WEAK-STRONG UNIQUENESS FOR COMPRESSIBLE NAVIER-STOKES SYSTEM WITH DEGENERATE VISCOSITY COEFFICIENT AND VACUUM IN ONE DIMENSION

We prove weak-strong uniqueness results for the compressible Navier-Stokes system with degenerate viscosity coefficients and with vacuum in one dimension. In other words, we give conditions on the weak solution constructed in [Q.S. Jiu and Z.P. Xin, Kinet. Relat. Models, 1(2): 313330, 2008] so that it is unique. The novelty consists of dealing with initial density rho(0) which contains vacuum. To do this we use the notion of relative entropy developed recently by Germain, Feireisl et al., and Mellet and Vasseur (see [P. Germain, J. Math.
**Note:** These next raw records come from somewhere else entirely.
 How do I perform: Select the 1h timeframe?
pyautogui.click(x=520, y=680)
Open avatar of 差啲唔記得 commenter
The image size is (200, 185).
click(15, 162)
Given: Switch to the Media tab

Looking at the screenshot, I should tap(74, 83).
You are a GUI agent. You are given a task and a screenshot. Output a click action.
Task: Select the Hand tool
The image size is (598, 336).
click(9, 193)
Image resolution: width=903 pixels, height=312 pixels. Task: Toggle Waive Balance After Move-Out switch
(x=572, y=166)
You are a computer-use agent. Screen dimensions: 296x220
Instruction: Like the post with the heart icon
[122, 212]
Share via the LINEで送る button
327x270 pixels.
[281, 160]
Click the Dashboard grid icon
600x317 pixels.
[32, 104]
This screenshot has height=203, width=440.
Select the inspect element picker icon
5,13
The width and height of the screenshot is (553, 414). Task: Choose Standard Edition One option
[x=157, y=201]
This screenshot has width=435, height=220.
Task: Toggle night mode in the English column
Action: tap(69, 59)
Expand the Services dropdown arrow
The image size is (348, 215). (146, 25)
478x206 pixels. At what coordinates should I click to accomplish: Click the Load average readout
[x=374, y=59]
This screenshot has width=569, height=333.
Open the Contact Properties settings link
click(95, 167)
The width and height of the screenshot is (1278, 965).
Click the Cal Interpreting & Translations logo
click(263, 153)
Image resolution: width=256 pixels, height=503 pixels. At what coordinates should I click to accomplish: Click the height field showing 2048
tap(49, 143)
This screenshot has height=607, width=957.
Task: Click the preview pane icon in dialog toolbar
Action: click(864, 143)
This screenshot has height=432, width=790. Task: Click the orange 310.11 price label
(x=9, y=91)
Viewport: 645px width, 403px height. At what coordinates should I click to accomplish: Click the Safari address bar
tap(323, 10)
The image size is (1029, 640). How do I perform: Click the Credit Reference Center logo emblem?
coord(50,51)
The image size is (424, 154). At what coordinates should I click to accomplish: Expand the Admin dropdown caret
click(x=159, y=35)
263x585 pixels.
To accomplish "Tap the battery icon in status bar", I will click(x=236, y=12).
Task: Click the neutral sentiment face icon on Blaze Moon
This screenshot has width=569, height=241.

Fluid Mech., 13(1): 137-146, 2011], [E. Feireisl, A. Novotny, and S. Yongzhong, Indiana University Mathematical Journal, 60(2): 611-632, 2011], [A. Mellet and A. Vasseur, SIAM J. Math. Anal., 39(4): 1344-1365, 2007/08]) combined with a new formulation of the compressible system ([B. Haspot, Journal of Mathematical Fluid Mechanics, HAL Id: hal-00770248, arXiv:1304.4502, 1, 2013], [B. Haspot, Eprint Arxiv, hal-01081580, 2014]); more precisely we introduce a new effective velocity nu which makes the system parabolic on the density and hyperbolic on the velocity nu.